▸ **YOUR INSTRUCTIONS**: All lines in the material with the string "arrow" should be listed.

▸ **RECORDS PROVIDED**:
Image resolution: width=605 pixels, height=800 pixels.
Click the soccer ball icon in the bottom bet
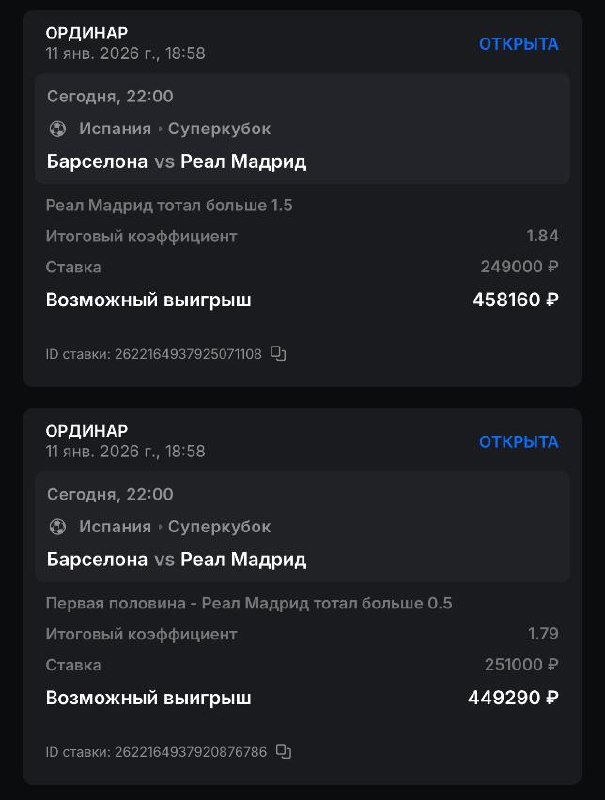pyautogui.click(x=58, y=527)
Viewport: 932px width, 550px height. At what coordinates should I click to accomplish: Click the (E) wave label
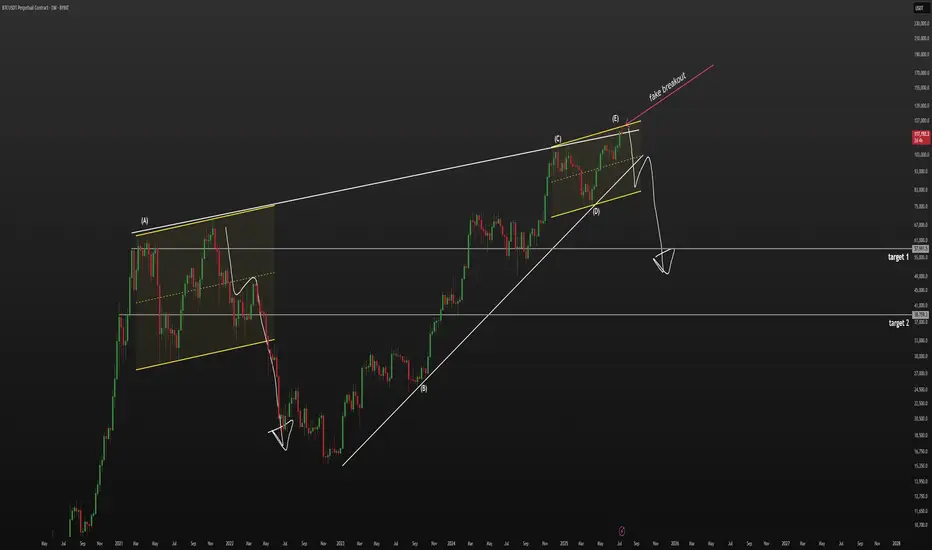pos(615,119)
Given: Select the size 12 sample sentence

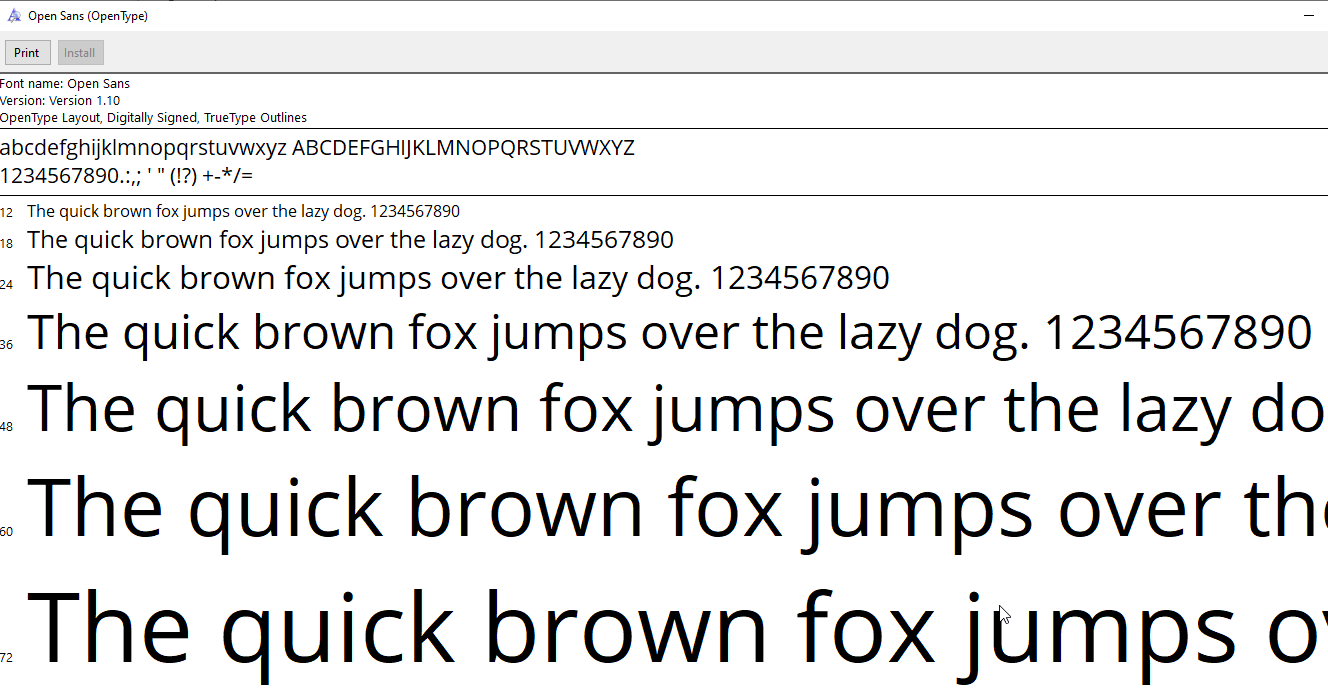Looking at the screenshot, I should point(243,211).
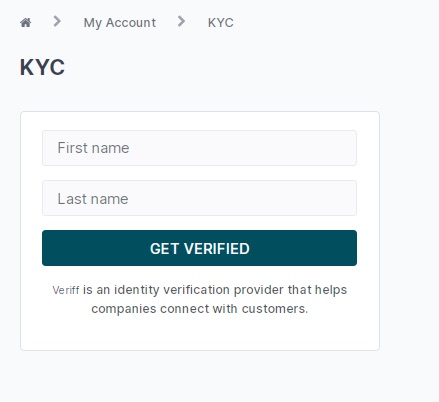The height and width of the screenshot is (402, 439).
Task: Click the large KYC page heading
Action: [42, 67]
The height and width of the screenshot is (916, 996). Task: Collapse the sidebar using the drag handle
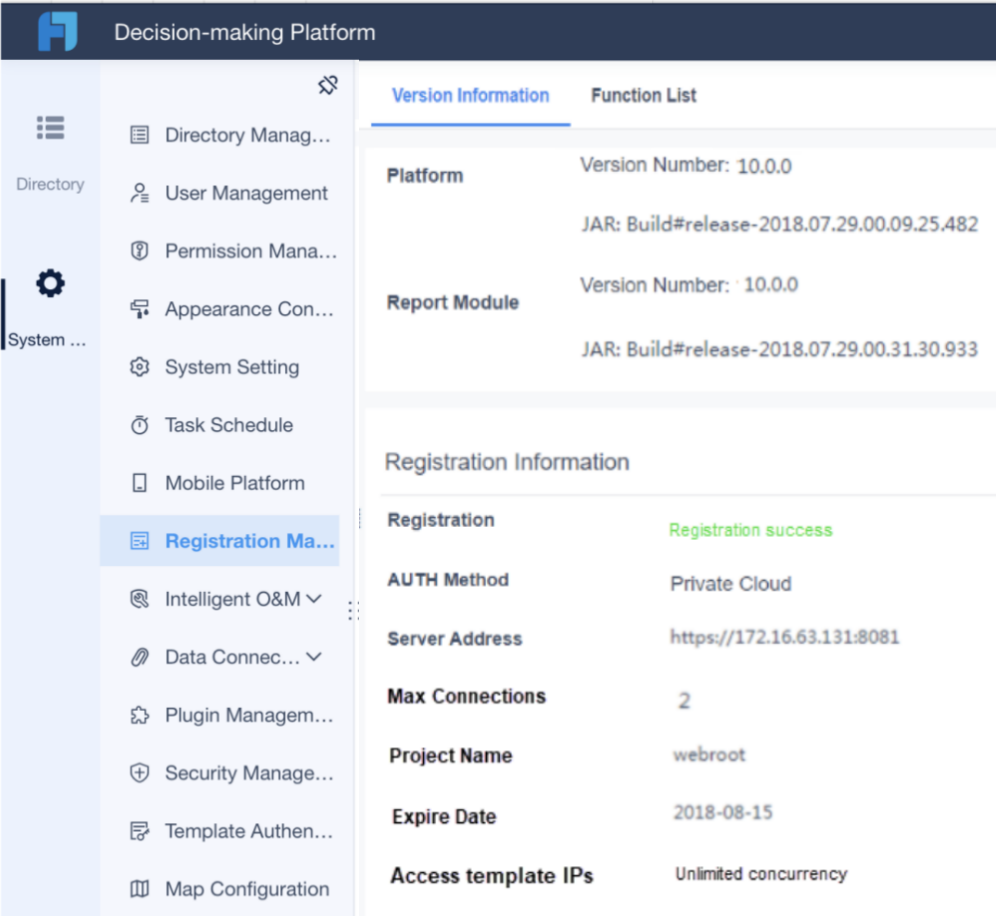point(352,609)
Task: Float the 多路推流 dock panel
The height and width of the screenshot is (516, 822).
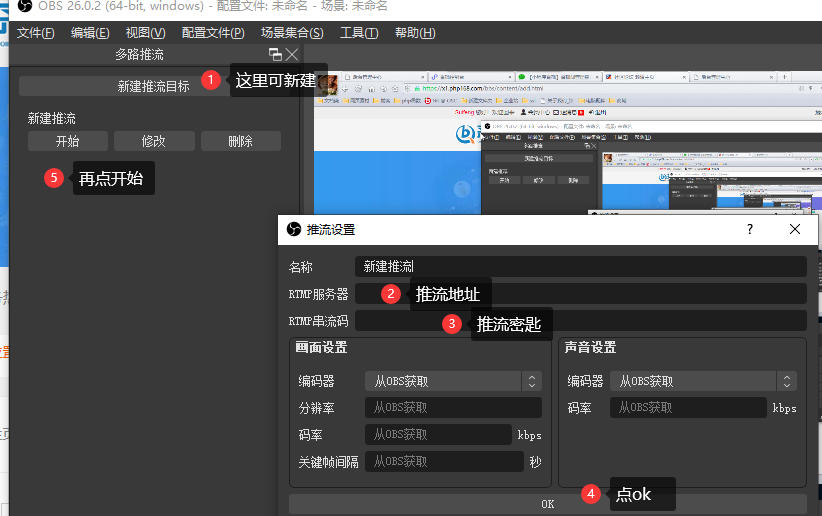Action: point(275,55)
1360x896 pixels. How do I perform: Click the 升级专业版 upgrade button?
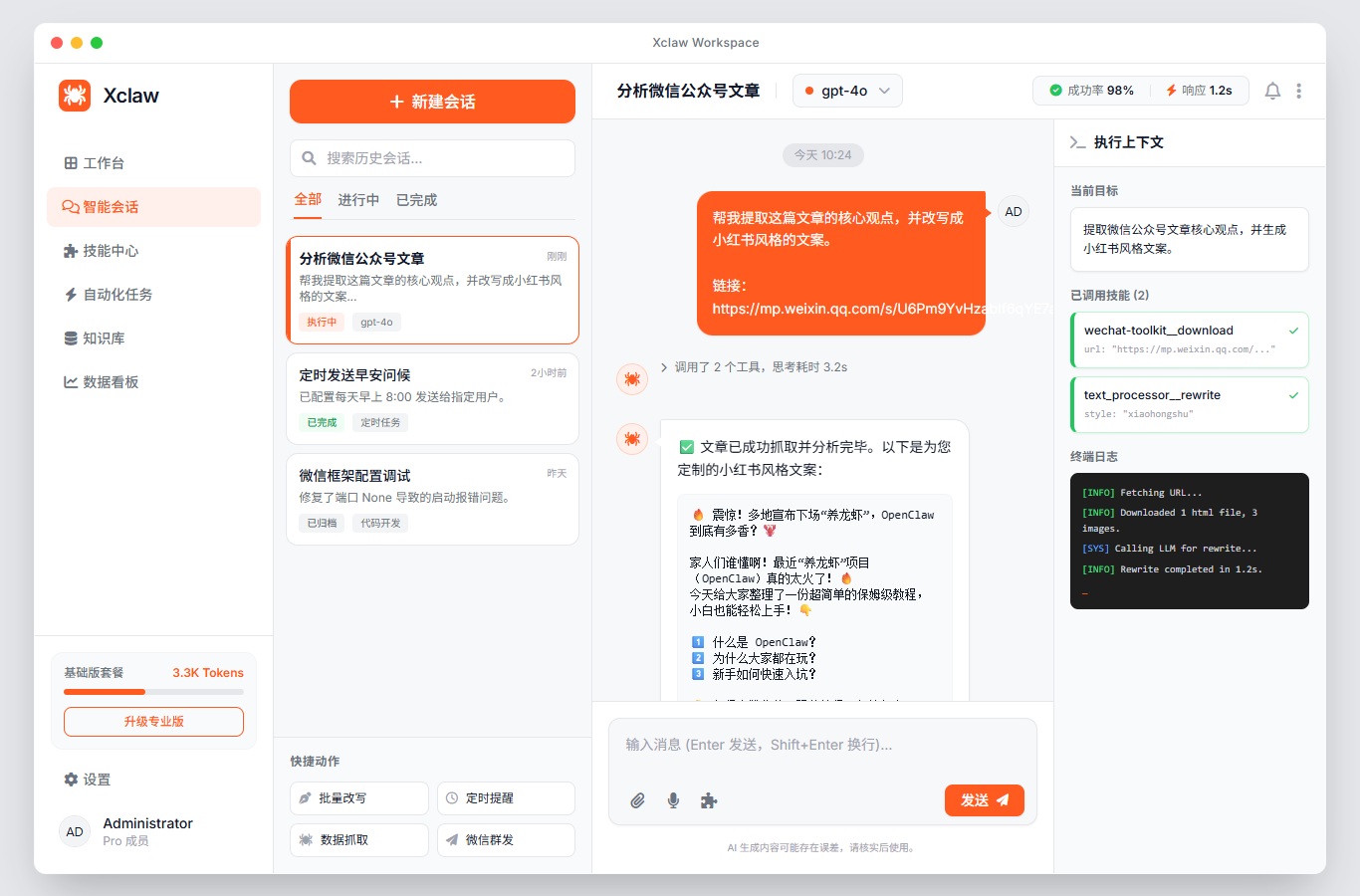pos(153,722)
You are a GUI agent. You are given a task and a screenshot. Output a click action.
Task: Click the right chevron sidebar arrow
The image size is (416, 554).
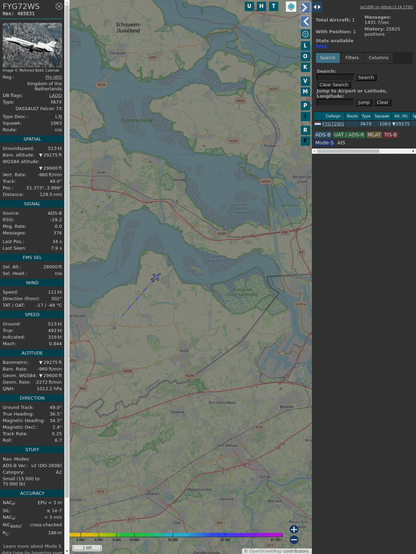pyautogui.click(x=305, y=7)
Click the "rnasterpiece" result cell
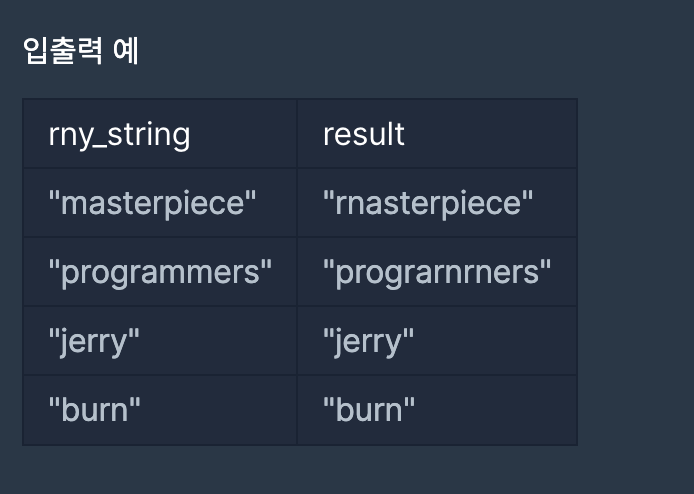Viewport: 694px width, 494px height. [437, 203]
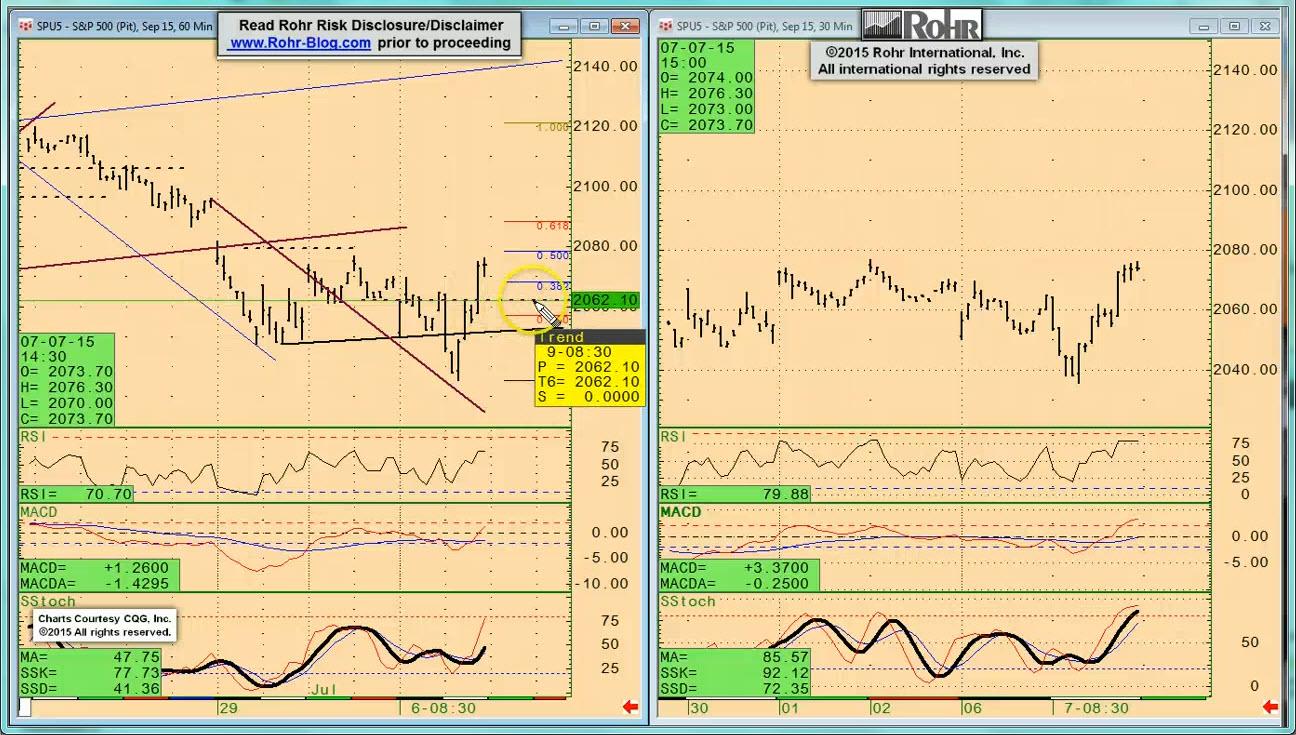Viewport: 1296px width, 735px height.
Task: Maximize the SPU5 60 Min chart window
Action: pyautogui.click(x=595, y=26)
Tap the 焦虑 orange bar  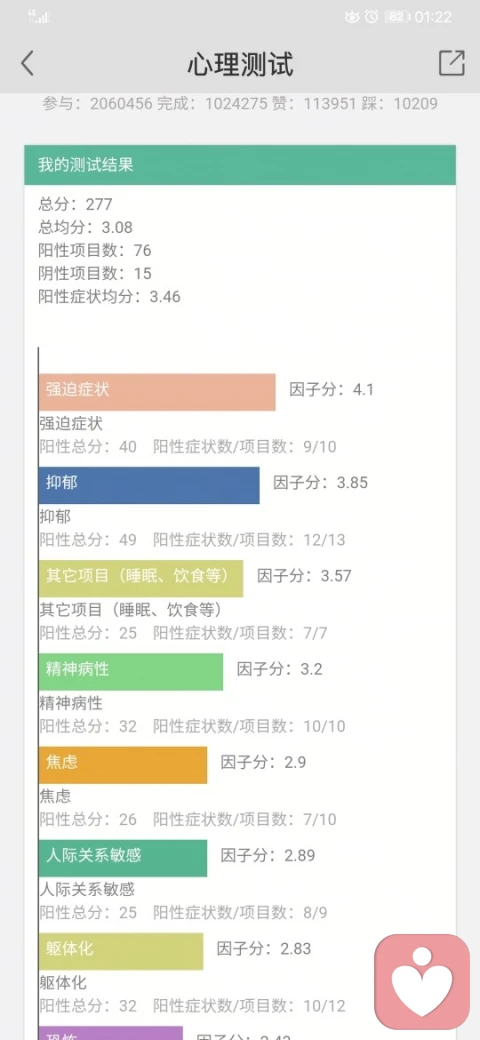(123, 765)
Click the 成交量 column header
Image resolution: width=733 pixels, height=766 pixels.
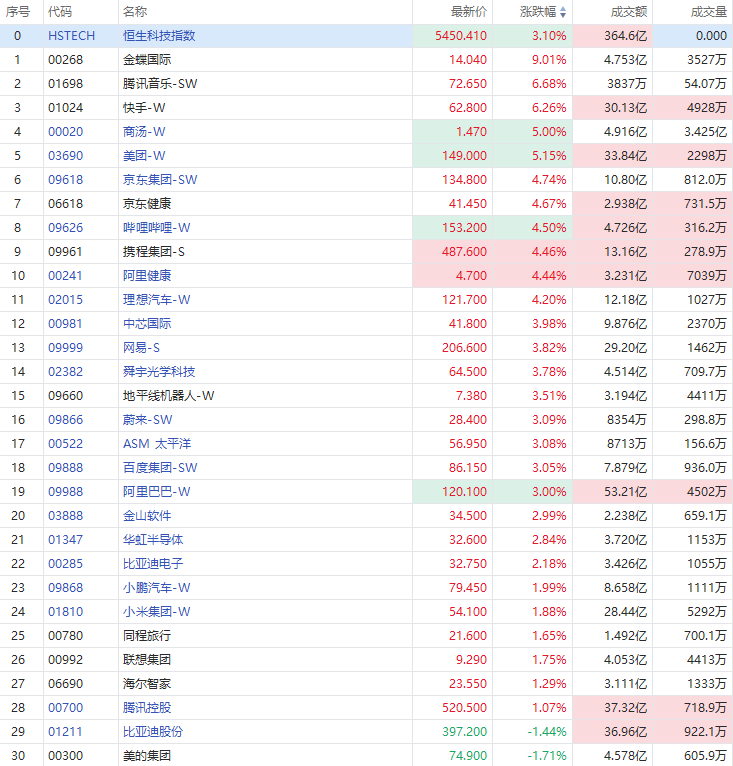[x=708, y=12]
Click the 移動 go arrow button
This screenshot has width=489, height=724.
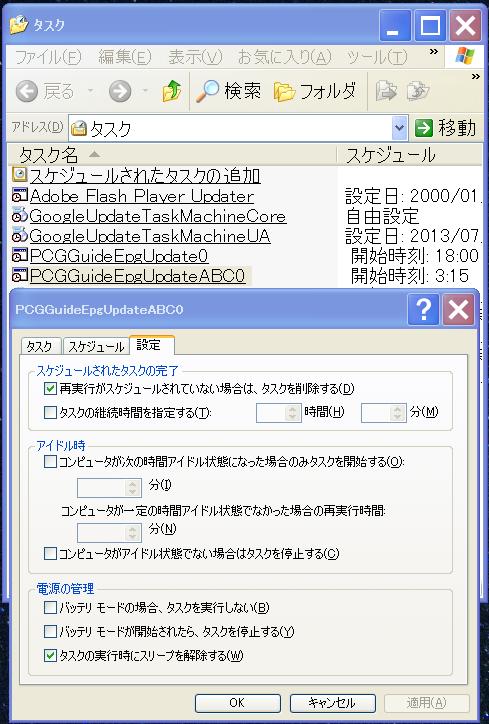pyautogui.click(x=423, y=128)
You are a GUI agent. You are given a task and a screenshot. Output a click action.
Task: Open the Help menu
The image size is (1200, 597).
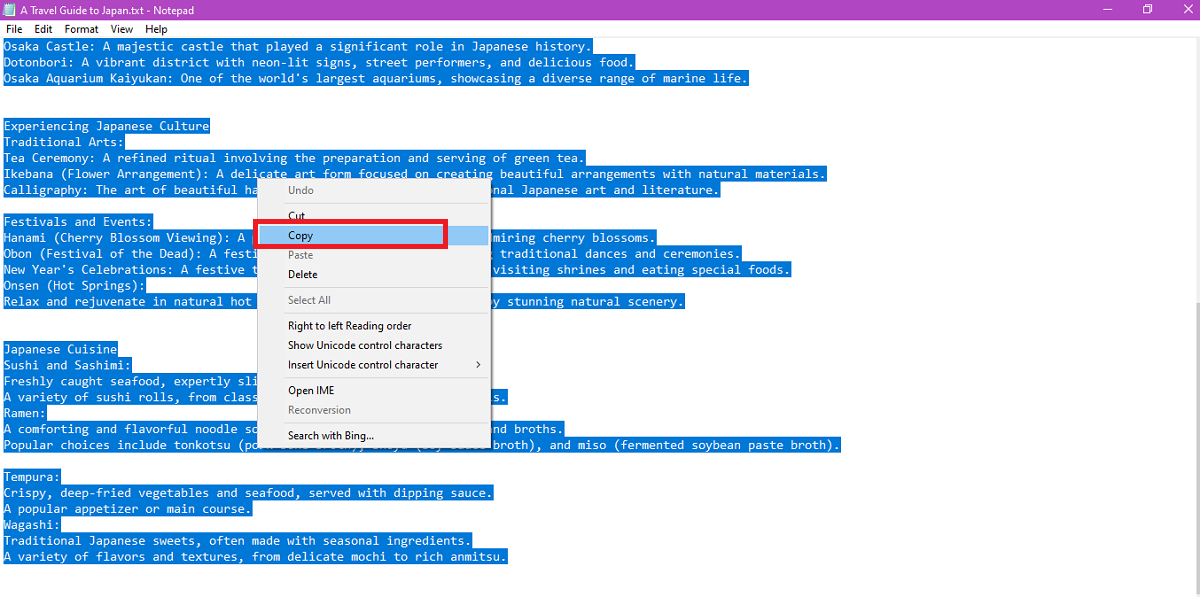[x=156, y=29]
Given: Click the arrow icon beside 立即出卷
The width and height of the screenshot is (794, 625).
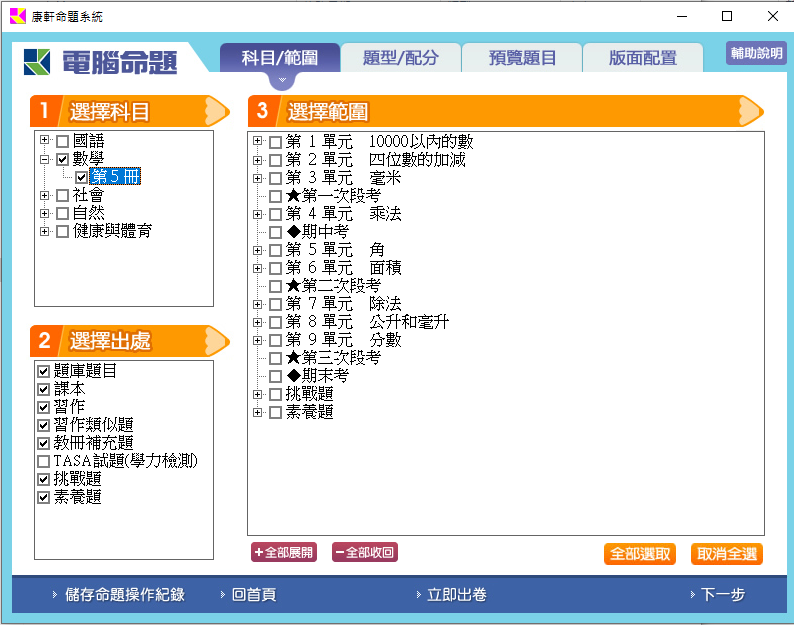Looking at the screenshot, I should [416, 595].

▸ **FINISHED EXERCISE**:
Task: Click the right chevron sidebar arrow
Click the 移動 go arrow button
Given: Click the arrow icon beside 立即出卷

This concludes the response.